§ TASK REQUIREMENTS
Repeat word for word the lines from the one containing "Screen dimensions: 732x456" through the one containing "[x=793, y=32]", including both.

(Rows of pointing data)

━━━━━━━━━━━━━━━━

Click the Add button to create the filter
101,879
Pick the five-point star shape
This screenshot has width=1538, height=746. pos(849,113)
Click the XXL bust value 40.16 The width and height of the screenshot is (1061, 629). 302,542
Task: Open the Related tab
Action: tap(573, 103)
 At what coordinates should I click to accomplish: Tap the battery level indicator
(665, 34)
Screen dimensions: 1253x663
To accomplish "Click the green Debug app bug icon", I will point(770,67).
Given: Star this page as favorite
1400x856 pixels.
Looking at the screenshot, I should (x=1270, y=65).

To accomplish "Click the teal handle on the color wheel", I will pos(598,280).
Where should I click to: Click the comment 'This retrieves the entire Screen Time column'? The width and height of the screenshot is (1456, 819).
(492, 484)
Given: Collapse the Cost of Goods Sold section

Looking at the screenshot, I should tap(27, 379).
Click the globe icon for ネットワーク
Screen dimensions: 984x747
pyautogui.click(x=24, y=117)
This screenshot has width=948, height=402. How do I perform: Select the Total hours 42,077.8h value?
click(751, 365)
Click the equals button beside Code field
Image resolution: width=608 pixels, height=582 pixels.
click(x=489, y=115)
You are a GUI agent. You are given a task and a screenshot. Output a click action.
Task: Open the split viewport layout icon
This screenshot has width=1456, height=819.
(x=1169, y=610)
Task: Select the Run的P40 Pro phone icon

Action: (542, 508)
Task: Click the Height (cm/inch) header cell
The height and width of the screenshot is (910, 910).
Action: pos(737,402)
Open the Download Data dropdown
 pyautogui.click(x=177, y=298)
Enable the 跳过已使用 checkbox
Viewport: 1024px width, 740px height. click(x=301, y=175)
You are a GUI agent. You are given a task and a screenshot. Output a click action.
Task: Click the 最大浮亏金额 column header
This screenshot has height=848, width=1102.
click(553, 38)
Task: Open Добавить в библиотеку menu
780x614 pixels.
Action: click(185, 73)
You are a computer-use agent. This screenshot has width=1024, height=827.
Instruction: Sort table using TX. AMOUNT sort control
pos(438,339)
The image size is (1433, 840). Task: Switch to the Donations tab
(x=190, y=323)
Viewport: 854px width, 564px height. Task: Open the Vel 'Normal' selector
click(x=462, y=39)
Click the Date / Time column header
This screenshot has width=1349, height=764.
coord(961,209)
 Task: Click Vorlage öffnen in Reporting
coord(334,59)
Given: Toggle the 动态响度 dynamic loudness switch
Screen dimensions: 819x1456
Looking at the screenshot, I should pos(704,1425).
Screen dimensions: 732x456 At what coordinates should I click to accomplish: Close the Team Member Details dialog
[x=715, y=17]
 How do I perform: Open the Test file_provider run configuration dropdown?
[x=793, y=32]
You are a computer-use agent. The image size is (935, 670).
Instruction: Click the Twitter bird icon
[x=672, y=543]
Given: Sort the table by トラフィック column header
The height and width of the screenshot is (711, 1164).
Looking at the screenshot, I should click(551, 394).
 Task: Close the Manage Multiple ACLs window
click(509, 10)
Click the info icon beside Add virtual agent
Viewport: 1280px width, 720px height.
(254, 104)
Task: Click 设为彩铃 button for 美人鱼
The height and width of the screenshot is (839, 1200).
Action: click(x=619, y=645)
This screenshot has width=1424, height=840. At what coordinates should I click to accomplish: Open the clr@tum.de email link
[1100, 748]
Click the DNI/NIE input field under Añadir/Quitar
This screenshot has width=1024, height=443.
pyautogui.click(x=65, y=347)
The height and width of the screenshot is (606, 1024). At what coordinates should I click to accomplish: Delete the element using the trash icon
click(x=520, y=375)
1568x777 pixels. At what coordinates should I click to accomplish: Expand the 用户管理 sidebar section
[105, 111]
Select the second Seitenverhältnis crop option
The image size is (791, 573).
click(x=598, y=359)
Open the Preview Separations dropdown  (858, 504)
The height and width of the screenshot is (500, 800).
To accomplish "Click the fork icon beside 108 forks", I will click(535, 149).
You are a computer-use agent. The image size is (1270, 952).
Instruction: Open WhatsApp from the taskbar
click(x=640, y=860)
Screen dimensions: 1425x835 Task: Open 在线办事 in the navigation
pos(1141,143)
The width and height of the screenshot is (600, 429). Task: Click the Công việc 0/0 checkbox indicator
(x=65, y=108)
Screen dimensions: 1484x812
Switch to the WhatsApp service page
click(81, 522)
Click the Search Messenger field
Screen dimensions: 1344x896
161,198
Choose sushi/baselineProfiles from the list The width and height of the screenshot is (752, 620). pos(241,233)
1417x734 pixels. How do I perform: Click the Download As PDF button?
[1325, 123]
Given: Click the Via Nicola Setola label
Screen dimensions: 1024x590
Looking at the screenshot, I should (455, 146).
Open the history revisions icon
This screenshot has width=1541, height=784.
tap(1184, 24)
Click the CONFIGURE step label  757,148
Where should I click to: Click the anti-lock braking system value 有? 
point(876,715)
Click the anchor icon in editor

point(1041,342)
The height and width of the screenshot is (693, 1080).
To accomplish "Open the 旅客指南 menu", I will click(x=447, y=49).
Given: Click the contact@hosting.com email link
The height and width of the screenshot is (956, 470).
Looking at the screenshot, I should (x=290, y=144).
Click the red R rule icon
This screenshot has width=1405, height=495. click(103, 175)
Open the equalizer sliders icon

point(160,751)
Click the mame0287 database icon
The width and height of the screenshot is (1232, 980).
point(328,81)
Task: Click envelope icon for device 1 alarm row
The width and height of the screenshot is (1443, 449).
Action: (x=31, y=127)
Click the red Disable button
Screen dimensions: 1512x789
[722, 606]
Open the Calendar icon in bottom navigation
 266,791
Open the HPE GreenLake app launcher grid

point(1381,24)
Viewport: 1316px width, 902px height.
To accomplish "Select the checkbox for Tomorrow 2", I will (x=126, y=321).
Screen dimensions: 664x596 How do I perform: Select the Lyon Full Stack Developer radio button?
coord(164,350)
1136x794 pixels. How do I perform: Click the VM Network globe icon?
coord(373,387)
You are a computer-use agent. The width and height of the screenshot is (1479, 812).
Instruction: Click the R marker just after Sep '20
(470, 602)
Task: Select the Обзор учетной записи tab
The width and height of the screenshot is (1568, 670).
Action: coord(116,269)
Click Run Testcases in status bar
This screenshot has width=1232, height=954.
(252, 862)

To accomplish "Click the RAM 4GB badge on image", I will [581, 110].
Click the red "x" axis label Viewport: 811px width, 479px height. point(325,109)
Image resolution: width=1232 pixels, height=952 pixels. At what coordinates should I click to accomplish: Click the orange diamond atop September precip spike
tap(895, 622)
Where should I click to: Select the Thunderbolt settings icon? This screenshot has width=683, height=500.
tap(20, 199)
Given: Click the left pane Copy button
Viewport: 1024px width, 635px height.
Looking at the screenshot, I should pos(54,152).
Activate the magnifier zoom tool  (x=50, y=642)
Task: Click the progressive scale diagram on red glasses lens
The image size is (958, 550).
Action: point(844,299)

━━━━━━━━━━━━━━━━

§ ANSWER TO THIS TASK
Screen dimensions: 732x456 At what coordinates should I click to accomplish: Close the Team Member Details dialog
[x=715, y=17]
 How do I perform: Open the Test file_provider run configuration dropdown?
[x=793, y=32]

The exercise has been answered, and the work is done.